Tumours detected by metal

November 7, 1997

Chemistry is helping to find and fight cancer and make cleaner fuel

THE LATEST in chemistry technology is being used to improve the detection of cancerous tumours in humans.

For many years chemists have provided the technology that allows doctors to pinpoint the exact location of tumours in the body. But now they are investigating new methods that could more effectively target cancerous tissue.

Work in the late 1980s developed gamma ray isotopes which, when injected into the body, would pinpoint a tumour. Durham University chemists were among those who engineered the tiny gamma-emitting isotopes, enclosed in a molecular prison so they could not leak into the body and attached to a targeting vehicle that moved straight to the site of the tumour.

Scientists used fragments of monoclonal antibodies on the surface of the prison to recognise antigens presented on the surface of the cancer cells.

But with more than 200 different forms of cancer, most with different antigens present on their surfaces, scores of separate antibody vehicles would have to be built if this method was to be extended beyond a few cancers.

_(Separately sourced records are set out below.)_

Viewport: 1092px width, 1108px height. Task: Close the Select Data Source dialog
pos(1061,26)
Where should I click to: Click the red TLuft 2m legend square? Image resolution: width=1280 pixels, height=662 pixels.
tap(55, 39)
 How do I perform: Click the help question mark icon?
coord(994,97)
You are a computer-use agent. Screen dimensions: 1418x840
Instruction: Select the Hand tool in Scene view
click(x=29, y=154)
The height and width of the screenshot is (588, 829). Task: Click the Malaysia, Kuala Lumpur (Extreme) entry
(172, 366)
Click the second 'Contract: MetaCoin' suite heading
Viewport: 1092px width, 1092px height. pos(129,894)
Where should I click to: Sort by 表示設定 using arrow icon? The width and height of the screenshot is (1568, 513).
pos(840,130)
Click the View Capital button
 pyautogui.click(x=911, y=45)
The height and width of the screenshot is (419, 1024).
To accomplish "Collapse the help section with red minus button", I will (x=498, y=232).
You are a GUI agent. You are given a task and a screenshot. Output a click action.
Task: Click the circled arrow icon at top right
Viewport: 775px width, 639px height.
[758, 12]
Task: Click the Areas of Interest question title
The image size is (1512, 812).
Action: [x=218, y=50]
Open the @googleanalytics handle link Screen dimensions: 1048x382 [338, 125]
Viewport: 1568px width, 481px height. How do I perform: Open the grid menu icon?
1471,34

Researchers at Durham have therefore now begun to hunt for more simplistic ways of targeting cancers.

Magnetic Resonance Imaging is already being used, with some success, to pinpoint certain cancers, particularly those in the brain. The MRI differentiates between different tissue types in the body. But researchers are now trying to improve the differentiation between healthy and abnormal tissue.

David Parker, professor of chemistry at Durham, is looking at adding different contrast agents that he hopes will improve the differentiation.

Drawing on earlier work, the Durham chemists have replaced the gamma source in the molecular prison with gadolinium, a highly magnetic metal that could cause toxic effects if it escaped the molecular prison and dissolved in the body.

Once injected, the metal can be followed on the MRI as it moves through the body's blood system. Work at the Royal Marsden Hospital, in conjunction with Durham, has shown that, in vivo, the metal moves more slowly away from tumour tissue than from healthy areas. This means that an exact location for the tumour can be determined.

Professor Parker said: "The differentiation was unexpectedly significant. This offers an interesting new way of imaging tumours. I believe MRI is very much the imaging technology for the next century. We now have one broad spectrum agent that will have the same differentiation effect irrespective of the tumour type."